Date of Award

Fall 1-1-2025

Document Type

Dissertation

Degree Name

Doctor of Philosophy (PhD)

Department

Molecular Biophysics and Biochemistry

First Advisor

Boggon, Titus

Abstract

The most common forms of cerebrovascular malformations are brain arteriovenous malformations (AVM), often caused by genetic mutations in the EphB4-p120RasGAP signaling pathway, and cerebral cavernous malformations (CCM), often caused by genetic mutations in the CCM signaling pathway.
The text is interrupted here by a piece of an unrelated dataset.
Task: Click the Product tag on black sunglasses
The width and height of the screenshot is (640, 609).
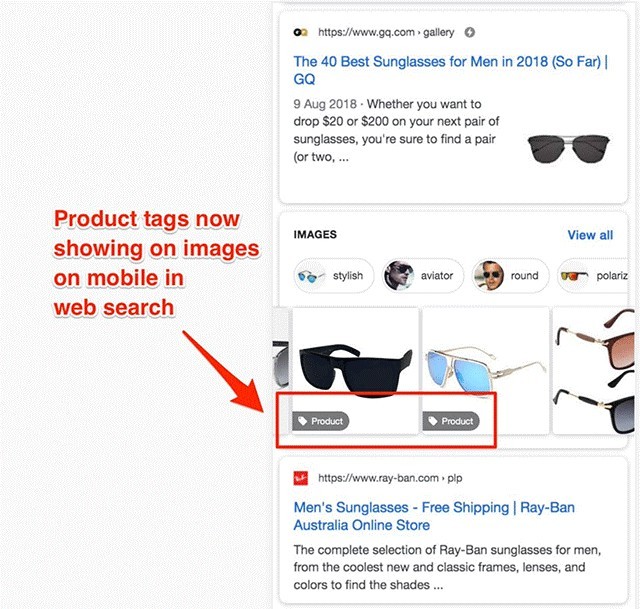Action: [x=321, y=421]
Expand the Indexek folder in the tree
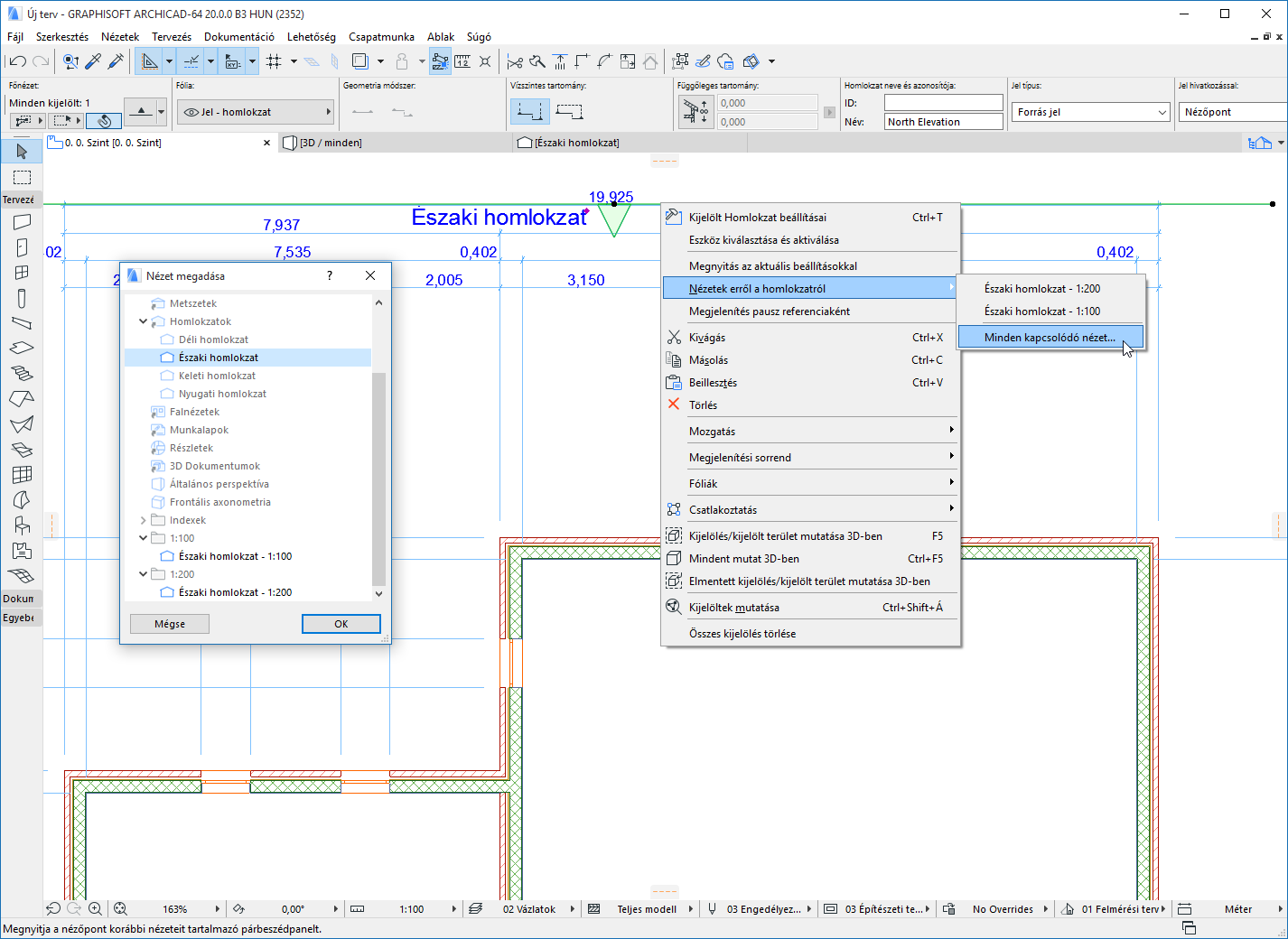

These pathways are well studied, but there are clear deficiencies in the molecular level understanding of how signals are transduced. Relevant to AVM, the GTPase activating protein (GAP) for Ras, p120RasGAP, is necessary for downregulating Ras signaling during vascular development, and loss of its activity is associated with impaired cerebrovascular development. In my thesis, I investigate how p120RasGAP uses its Src-homology 2 (SH2) domains to accommodate a wide variety of phosphotyrosine-containing binding partners and investigate the consequences of this on p120RasGAP signaling. I find that the dual SH2 domains function as a selectivity filter that may allow upstream signaling to differentially impact signaling downstream of p120RasGAP, a mechanism that may be used by other dual SH2 domain proteins to tune signaling. Relevant to CCM, the hub of proteins associated with CCM diseases regulates kinase activity of a MAP kinase kinase kinase, MEKK3, and in CCM disorder MEKK3 activity is significantly increased. MEKK3 and its paralog MEKK2 are the only MAP kinase kinase kinases (MAP3K) known to activate the ERK5 pathway, which is essential for vascular development. Nonetheless, despite their importance, the regulation and activation mechanisms of MEKK2 and MEKK3 remain unknown. I determined the crystal structure of the catalytic domain of MEKK2 bound to a clinically relevant inhibitor ponatinib. This is the first crystal structure of either MEKK2 or MEKK3. The structure reveals a dimerization surface that mediates MEKK2 and MEKK3 autophosphorylation. Furthermore, I demonstrate this surface is also necessary for MEKK2 to phosphorylate its downstream MAP kinase kinase (MAP2K) substrates MEK5 and MKK6. Importantly, I show this surface is important for recruitment of MKK6 but not MEK5, illustrating a difference in signaling decisions downstream of MEKK2 activation, thus providing potentially more generalizable insights into MAP kinase signaling pathways. My thesis therefore provides molecular level insights into signaling pathways relevant to cerebrovascular disorders, and are generalizable to wider signaling pathways.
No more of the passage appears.